Challenge: Write out these lines exactly as they appear, covering all of the records.

Word and element location records:

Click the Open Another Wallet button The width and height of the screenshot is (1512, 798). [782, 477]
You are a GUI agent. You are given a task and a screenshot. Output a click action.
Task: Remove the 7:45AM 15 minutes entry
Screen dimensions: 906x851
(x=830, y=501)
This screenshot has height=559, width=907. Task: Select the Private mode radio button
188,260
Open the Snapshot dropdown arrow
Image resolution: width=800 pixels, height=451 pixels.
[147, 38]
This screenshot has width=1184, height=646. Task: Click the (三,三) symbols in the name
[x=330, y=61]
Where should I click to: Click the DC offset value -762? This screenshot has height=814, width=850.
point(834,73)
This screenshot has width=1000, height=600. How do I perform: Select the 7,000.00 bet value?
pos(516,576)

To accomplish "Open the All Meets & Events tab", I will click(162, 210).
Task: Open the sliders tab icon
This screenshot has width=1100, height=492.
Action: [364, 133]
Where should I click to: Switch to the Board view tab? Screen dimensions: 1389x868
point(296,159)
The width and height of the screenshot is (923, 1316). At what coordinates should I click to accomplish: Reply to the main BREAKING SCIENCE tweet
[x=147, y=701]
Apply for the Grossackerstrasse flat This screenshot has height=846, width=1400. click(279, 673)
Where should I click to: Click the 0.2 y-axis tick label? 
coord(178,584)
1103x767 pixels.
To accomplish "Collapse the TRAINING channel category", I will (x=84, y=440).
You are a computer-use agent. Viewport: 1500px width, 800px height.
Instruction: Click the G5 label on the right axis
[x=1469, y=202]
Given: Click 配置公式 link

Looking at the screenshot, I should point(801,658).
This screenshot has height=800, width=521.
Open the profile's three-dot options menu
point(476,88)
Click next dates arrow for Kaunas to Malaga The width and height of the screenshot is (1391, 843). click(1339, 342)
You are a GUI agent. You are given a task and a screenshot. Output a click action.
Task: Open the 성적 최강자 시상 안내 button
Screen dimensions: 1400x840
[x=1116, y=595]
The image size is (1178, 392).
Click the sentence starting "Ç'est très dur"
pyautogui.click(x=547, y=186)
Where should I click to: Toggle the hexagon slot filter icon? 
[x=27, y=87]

Task output:
Click the Open Another Wallet button The width and height of the screenshot is (1512, 798). [782, 477]
You are a GUI agent. You are given a task and a screenshot. Output a click action.
Task: Remove the 7:45AM 15 minutes entry
Screen dimensions: 906x851
(x=830, y=501)
This screenshot has height=559, width=907. Task: Select the Private mode radio button
188,260
Open the Snapshot dropdown arrow
Image resolution: width=800 pixels, height=451 pixels.
[147, 38]
This screenshot has width=1184, height=646. Task: Click the (三,三) symbols in the name
[x=330, y=61]
Where should I click to: Click the DC offset value -762? This screenshot has height=814, width=850.
point(834,73)
This screenshot has width=1000, height=600. How do I perform: Select the 7,000.00 bet value?
pos(516,576)

To accomplish "Open the All Meets & Events tab", I will click(162, 210).
Task: Open the sliders tab icon
This screenshot has width=1100, height=492.
Action: [364, 133]
Where should I click to: Switch to the Board view tab? Screen dimensions: 1389x868
point(296,159)
The width and height of the screenshot is (923, 1316). At what coordinates should I click to accomplish: Reply to the main BREAKING SCIENCE tweet
[x=147, y=701]
Apply for the Grossackerstrasse flat This screenshot has height=846, width=1400. click(279, 673)
Where should I click to: Click the 0.2 y-axis tick label? 
coord(178,584)
1103x767 pixels.
To accomplish "Collapse the TRAINING channel category", I will (x=84, y=440).
You are a computer-use agent. Viewport: 1500px width, 800px height.
Instruction: Click the G5 label on the right axis
[x=1469, y=202]
Given: Click 配置公式 link

Looking at the screenshot, I should point(801,658).
This screenshot has height=800, width=521.
Open the profile's three-dot options menu
point(476,88)
Click next dates arrow for Kaunas to Malaga The width and height of the screenshot is (1391, 843). click(1339, 342)
You are a GUI agent. You are given a task and a screenshot. Output a click action.
Task: Open the 성적 최강자 시상 안내 button
Screen dimensions: 1400x840
[x=1116, y=595]
The image size is (1178, 392).
Click the sentence starting "Ç'est très dur"
pyautogui.click(x=547, y=186)
Where should I click to: Toggle the hexagon slot filter icon? 
[x=27, y=87]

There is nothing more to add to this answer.